Each line below from the one containing "Task: Select column F header" through the one containing "Given: Open the" is to be given again exactly, and no line outside that span.

[Material provided]

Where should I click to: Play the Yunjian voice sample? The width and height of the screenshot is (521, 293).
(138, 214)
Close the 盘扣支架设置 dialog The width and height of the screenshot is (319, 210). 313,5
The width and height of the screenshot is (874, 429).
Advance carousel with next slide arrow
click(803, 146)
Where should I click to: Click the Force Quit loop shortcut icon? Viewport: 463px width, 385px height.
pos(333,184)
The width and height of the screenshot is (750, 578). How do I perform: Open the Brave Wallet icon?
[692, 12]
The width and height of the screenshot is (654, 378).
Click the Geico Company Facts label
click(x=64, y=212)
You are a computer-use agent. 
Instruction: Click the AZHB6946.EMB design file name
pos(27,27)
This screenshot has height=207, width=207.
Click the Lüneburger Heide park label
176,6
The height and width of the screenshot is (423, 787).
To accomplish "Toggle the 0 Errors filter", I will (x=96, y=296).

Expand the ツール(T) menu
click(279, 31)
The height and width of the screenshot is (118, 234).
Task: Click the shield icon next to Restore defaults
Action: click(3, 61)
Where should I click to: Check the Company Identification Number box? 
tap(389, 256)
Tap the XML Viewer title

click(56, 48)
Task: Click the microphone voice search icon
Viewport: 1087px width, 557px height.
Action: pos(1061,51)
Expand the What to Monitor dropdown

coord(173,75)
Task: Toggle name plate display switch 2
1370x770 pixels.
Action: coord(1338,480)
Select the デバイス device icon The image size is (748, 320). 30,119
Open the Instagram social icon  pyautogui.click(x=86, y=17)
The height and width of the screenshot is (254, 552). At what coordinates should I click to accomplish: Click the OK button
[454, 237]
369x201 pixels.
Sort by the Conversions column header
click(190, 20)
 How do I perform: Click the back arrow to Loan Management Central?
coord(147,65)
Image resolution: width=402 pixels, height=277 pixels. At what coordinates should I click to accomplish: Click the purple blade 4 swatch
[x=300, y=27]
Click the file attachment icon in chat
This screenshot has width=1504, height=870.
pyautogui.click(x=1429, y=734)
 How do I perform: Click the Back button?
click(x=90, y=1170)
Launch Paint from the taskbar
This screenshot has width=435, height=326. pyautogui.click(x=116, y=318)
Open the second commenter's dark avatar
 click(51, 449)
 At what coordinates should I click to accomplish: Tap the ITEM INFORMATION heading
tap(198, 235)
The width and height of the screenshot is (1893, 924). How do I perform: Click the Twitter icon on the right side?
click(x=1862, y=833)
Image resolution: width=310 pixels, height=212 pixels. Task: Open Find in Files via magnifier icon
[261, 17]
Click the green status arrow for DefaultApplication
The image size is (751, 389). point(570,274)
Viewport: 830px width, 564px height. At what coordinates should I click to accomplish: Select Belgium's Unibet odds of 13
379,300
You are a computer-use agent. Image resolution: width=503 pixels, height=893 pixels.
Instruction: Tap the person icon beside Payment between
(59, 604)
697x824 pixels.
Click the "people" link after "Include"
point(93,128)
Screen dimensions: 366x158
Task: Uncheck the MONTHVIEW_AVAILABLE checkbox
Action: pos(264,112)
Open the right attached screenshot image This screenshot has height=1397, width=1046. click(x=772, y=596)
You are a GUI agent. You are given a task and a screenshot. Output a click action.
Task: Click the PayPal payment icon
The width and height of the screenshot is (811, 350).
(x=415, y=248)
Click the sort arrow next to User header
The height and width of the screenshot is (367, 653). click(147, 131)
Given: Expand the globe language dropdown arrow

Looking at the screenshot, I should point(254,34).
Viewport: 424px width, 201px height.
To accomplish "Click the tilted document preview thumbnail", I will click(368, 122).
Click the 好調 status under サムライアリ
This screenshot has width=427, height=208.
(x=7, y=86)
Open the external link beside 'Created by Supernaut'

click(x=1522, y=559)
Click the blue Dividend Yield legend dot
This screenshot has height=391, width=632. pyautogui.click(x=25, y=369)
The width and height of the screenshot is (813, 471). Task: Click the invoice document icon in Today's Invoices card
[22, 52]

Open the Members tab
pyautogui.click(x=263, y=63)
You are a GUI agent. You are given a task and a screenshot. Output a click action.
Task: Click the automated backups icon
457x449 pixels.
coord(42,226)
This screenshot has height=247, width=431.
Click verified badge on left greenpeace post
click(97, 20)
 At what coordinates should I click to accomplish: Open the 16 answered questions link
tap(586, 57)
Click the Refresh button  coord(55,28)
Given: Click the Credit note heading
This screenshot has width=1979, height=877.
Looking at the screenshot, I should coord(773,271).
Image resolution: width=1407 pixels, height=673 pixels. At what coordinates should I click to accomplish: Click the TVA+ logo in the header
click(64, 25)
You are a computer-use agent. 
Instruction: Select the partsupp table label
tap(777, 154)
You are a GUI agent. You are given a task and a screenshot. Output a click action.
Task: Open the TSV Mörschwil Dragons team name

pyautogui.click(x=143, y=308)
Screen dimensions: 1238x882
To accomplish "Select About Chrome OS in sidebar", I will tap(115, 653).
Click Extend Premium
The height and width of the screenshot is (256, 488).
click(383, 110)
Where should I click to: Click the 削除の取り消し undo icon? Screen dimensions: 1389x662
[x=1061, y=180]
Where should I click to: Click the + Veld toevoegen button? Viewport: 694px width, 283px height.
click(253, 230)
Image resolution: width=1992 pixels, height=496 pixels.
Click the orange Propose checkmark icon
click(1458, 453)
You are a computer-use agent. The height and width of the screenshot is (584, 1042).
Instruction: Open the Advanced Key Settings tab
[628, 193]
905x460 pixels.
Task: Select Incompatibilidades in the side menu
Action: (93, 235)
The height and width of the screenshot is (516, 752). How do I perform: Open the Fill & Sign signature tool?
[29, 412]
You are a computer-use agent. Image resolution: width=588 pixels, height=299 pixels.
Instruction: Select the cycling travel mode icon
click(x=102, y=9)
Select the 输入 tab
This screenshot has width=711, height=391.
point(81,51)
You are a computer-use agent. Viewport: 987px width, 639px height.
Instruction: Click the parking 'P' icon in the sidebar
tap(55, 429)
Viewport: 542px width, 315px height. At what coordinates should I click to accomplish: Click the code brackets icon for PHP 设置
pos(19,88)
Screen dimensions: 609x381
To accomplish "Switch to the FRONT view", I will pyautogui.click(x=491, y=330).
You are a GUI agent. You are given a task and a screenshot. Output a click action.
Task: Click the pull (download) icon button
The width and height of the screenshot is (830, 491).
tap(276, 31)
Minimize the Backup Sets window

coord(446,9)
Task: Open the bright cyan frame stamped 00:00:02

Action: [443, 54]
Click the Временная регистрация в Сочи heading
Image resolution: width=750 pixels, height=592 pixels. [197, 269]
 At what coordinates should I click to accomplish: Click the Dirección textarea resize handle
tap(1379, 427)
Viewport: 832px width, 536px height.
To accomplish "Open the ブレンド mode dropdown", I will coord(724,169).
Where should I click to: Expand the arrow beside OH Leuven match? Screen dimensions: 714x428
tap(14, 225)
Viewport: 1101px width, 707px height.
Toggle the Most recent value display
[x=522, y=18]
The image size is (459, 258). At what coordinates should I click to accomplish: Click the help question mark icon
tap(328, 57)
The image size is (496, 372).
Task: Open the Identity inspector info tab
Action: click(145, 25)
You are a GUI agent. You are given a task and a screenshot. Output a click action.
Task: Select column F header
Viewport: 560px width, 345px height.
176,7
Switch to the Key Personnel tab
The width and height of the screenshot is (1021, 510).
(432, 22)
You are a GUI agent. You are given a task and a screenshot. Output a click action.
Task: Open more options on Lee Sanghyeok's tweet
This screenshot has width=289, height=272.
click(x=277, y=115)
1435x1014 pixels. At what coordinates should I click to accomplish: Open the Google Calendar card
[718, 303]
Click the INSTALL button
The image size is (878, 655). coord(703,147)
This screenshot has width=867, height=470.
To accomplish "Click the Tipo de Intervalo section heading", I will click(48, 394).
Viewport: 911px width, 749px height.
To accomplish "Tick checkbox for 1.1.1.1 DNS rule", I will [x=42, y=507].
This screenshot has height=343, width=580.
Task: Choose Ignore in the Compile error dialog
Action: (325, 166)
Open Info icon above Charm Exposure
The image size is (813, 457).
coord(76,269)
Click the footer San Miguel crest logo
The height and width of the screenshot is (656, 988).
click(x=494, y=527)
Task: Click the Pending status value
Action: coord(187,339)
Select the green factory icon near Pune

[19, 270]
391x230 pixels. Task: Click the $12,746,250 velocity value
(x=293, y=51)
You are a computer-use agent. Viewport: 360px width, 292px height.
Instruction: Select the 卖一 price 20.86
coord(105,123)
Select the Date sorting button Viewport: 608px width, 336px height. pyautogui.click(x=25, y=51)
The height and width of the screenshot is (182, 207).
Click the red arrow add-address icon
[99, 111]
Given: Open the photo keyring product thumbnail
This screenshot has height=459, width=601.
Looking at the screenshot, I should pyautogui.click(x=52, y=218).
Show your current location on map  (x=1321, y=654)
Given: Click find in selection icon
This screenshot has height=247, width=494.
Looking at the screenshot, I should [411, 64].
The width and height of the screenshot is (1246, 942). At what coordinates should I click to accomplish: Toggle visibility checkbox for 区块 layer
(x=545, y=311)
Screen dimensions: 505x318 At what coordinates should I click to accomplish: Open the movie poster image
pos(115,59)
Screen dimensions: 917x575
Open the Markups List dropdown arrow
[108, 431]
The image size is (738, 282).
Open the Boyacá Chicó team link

[/Material provided]

_Result of the task_.
Task: Select column F header
Viewport: 560px width, 345px height.
176,7
Switch to the Key Personnel tab
The width and height of the screenshot is (1021, 510).
(432, 22)
You are a GUI agent. You are given a task and a screenshot. Output a click action.
Task: Open more options on Lee Sanghyeok's tweet
This screenshot has width=289, height=272.
click(x=277, y=115)
1435x1014 pixels. At what coordinates should I click to accomplish: Open the Google Calendar card
[718, 303]
Click the INSTALL button
The image size is (878, 655). coord(703,147)
This screenshot has width=867, height=470.
To accomplish "Click the Tipo de Intervalo section heading", I will click(48, 394).
Viewport: 911px width, 749px height.
To accomplish "Tick checkbox for 1.1.1.1 DNS rule", I will [x=42, y=507].
This screenshot has height=343, width=580.
Task: Choose Ignore in the Compile error dialog
Action: (325, 166)
Open Info icon above Charm Exposure
The image size is (813, 457).
coord(76,269)
Click the footer San Miguel crest logo
The height and width of the screenshot is (656, 988).
click(x=494, y=527)
Task: Click the Pending status value
Action: coord(187,339)
Select the green factory icon near Pune

[19, 270]
391x230 pixels. Task: Click the $12,746,250 velocity value
(x=293, y=51)
You are a computer-use agent. Viewport: 360px width, 292px height.
Instruction: Select the 卖一 price 20.86
coord(105,123)
Select the Date sorting button Viewport: 608px width, 336px height. pyautogui.click(x=25, y=51)
The height and width of the screenshot is (182, 207).
Click the red arrow add-address icon
[99, 111]
Given: Open the photo keyring product thumbnail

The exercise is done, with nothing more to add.